Task goal ::
Your task is to transcribe the entries below exactly, from their first line down to the line containing "You are a computer-use agent. This", and to stop there.
↓
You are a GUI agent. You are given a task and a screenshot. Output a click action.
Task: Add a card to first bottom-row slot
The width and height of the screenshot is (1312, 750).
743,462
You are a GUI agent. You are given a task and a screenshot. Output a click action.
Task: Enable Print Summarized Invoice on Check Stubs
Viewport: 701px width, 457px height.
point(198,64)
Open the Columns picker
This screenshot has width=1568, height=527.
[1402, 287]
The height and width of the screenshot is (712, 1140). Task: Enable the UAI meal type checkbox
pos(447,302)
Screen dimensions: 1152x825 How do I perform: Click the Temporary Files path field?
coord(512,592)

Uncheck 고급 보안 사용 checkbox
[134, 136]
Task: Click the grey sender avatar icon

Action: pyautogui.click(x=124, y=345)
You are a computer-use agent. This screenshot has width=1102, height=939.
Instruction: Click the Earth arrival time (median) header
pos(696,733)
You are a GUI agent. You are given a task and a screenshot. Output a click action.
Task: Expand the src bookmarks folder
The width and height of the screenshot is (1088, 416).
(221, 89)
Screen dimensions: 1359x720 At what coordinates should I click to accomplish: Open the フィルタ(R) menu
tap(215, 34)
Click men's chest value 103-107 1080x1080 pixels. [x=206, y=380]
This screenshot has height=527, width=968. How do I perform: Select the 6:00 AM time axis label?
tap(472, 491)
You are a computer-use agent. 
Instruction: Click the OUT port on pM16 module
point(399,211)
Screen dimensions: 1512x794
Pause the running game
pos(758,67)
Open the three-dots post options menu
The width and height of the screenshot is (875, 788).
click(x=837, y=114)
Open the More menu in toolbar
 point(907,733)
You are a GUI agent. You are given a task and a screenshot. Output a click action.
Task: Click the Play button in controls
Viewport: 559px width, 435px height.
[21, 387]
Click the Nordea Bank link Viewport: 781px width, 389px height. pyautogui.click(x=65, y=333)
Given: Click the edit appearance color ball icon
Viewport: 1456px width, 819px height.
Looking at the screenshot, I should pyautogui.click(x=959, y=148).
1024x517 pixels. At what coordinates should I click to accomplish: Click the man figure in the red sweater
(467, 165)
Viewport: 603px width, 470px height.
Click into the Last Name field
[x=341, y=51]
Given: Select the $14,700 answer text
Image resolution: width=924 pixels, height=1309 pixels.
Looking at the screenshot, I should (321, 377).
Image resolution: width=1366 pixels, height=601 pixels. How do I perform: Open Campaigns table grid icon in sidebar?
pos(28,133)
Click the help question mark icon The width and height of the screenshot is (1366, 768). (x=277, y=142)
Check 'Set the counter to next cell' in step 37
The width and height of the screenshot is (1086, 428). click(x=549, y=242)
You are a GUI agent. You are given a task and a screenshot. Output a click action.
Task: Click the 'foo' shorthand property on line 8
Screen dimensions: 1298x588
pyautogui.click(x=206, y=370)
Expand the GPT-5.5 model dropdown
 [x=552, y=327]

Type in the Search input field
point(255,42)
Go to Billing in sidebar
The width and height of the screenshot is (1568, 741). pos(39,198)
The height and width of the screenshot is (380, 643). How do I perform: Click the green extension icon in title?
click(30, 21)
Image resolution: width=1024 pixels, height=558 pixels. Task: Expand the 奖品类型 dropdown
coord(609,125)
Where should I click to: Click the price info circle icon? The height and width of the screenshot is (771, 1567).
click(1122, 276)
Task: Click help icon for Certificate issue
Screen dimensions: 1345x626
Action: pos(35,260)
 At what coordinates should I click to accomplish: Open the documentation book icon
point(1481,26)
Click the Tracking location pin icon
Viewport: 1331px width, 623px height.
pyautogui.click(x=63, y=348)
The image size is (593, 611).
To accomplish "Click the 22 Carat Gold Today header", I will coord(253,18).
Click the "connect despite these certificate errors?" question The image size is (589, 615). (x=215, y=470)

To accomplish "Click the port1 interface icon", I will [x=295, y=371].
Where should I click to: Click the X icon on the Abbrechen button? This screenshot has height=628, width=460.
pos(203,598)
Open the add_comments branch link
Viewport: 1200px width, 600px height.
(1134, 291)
↑
Completed task ::
You are a GUI agent. You are given a task and a screenshot. Output a click action.
Task: Add a card to first bottom-row slot
The width and height of the screenshot is (1312, 750).
743,462
You are a GUI agent. You are given a task and a screenshot. Output a click action.
Task: Enable Print Summarized Invoice on Check Stubs
Viewport: 701px width, 457px height.
point(198,64)
Open the Columns picker
This screenshot has width=1568, height=527.
[1402, 287]
The height and width of the screenshot is (712, 1140). Task: Enable the UAI meal type checkbox
pos(447,302)
Screen dimensions: 1152x825 How do I perform: Click the Temporary Files path field?
coord(512,592)

Uncheck 고급 보안 사용 checkbox
[134, 136]
Task: Click the grey sender avatar icon

Action: pyautogui.click(x=124, y=345)
You are a computer-use agent. This screenshot has width=1102, height=939.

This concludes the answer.